Commissioner Clothilde Hewlett told the San Francisco Examiner
that "to go beyond Gerard is not within our jurisdiction,"
but others close to the investigation suggested the commissioners
had come under pressure from ADL and its supporters. Police Chief
Tony Ribera admitted that a prominent Jewish city official, Chief
of Protocol Richard Goldman, had called him to say that many Jews
were feeling "anxiety" about the case.
Christine Toteh, vice president of the Arab-American Democratic
Club, suspects a whitewash. "Obviously this police officer,
Gerard, was sharing information with a private investigator, Bullock,
and a private organization, the ADL," she commented. "They're
going to put the fall on Gerard but he was just a peon in this thing."
Toteh also pointed out that at least one member of the commission,
Katherine Feinstein, is a member of ADL. Arab Americans and others
are now wondering whether people who may have been spied on by Bullock
for ADL can gain access to ADL files.
The full-scale investigation by the San Francisco district attorney
of Gerard, Bullock, and the ADL is expected to continue, but given
ADL's skill at covering up its operations, plus the sensitive issue
of widescale police involvement, it will be several months, if ever,
before all the facts are revealed. Meanwhile the case has exposed
a disturbing characteristic of mainstream Jewish organizations.
A Disturbing Characteristic
For much of its 80-year history, ADL was in the forefront of American
human rights groups, defending the rights of all minorities. But
in recent years, ADL, like other prominent Jewish groups, has made
the defense of Israel's interests its top priority. As a result,
much of its effort now goes toward silencing critics of Israel,
through tactics such as blacklists, spying, and pressure on the
news media, that directly contradict ADL's original principles.

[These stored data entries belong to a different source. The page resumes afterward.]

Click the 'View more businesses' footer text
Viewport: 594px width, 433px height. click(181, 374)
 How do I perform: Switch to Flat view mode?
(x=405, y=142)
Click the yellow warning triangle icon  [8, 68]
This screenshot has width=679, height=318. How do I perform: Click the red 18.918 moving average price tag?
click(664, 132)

(ADL's identification with Israel is so strong that the head of
ADL's Society of Fellows in San Francisco, Norman Schlossberg, asserted
in the Northern California Jewish Bulletin that "the
police invasion of the ADL offices during Passover week reminds
one of the Yom Kippur war. ")
Under the leadership of research director Nathan Perlmutter in
the 1980s, ADL came to regard as anti-Semitic anyone who opposed
Israeli policies or, by extension, the military and foreign policies
of the proIsrael Reagan administration. In his book The Real
Anti-Semitism in America, Perlmutter included under this new
definition church groups and others who opposed U.S. military interventions
abroad, claiming the "real" anti-Semites are those who
"give war a bad name and peace too favorable a press."
By insisting on uncritical support for Israel, mainstream Jewish
leaders have also come into conflict with people who oppose violations
of human rights wherever they occur and who see the Palestinians
as victims of oppression. Cornel West, director of Princeton's Afro-American
Studies Program, discussed the rift between Blacks and Jews in the
April 14 edition of The New York Times. Among its causes,
he wrote, is the fact that "Blacks often perceive Jewish defense
of Israel ...as an abandonment of substantive moral deliberation.

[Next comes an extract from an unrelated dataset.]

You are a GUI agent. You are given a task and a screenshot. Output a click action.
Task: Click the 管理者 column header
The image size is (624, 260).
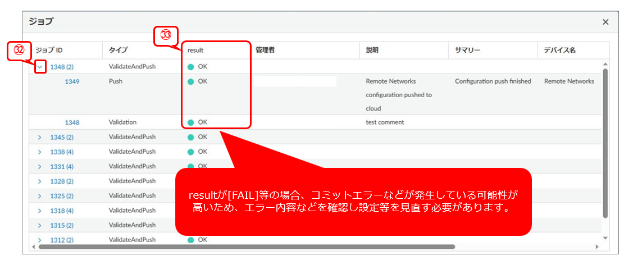coord(265,50)
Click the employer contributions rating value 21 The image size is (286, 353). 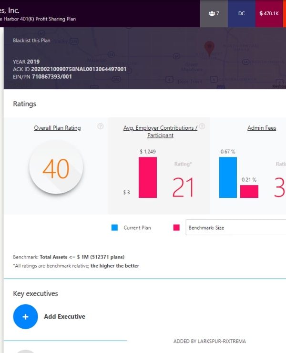pos(183,187)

When mainstream American Jewish organizations supported the inhuman
policies of Menachem Begin and Yitzhak Shamir they tipped their
hats toward cold-hearted interest-group calculations."
The list of ADL's targets of suspicion indicates that the need
to defend Israel at all costs leads inevitably to the creation of
a broader and broader array of perceived enemies—in effect
to institutionalize paranoia. During a recent broadcast on the ADL
case over a San Francisco public radio station, several people called
in to say that ADL's spying was justified because it "protected
the Jewish community" from possible terrorism. In response,
ACLU attorney John Crew reminded listeners that "the pursuit
of goals, however laudable they seem, doesn't mean you can throw
out the law, or that it doesn't apply to you. " The exchange
carried echoes of the 1950s, when right-wing zealots tried to silence
dissent in the name of national security.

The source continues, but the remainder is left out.